◆ **Prompt**
Check every line of the entries below for "will", and copy the lines that have it.

*** Opening of Excerpted records ***

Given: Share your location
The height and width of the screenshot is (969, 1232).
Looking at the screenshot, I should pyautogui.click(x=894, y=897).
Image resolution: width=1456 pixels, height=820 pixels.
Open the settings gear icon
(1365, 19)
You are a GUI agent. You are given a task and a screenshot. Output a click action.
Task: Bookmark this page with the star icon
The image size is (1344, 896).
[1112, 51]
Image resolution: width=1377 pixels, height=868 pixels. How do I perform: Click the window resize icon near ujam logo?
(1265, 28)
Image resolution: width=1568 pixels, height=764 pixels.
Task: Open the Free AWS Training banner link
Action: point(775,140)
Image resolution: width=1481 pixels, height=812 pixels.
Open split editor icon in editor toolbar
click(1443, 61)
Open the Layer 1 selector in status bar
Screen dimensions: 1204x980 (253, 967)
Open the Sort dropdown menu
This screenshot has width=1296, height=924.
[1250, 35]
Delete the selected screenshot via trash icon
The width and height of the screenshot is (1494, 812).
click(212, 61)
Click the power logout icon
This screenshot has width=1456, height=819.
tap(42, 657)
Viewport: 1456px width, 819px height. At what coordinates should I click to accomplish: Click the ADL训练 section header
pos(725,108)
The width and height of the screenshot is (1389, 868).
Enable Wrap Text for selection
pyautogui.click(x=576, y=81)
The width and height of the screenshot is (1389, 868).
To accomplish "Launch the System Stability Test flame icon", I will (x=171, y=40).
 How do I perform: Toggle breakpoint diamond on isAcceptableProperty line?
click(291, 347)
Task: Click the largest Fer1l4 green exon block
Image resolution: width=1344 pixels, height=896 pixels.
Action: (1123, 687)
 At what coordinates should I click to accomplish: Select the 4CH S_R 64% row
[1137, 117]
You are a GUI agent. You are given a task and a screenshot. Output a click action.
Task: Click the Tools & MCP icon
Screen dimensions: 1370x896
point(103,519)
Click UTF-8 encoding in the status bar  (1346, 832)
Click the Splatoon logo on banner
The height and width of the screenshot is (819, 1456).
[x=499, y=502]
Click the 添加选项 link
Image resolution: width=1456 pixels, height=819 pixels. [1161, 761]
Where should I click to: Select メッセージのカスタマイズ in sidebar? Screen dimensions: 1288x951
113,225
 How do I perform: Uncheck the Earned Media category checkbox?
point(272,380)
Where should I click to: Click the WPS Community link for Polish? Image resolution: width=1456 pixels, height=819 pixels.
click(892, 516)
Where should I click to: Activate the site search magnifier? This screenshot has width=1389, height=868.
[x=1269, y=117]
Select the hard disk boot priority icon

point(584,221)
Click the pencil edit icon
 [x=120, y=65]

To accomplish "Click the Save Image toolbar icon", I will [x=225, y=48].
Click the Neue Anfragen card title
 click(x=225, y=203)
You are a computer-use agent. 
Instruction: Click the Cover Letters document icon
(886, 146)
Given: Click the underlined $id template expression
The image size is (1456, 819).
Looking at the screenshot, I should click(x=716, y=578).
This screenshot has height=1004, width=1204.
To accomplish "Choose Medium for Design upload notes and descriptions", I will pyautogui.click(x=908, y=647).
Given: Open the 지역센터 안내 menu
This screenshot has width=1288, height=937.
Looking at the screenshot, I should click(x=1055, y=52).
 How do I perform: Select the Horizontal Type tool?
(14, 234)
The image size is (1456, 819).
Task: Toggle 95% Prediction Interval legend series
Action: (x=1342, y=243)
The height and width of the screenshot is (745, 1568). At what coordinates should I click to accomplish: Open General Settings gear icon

*** Close of Excerpted records ***

◆ **Exercise result**
To accomplish "Launch the System Stability Test flame icon", I will (x=171, y=40).
To accomplish "Click the Save Image toolbar icon", I will [x=225, y=48].
To accomplish "Choose Medium for Design upload notes and descriptions", I will pyautogui.click(x=908, y=647).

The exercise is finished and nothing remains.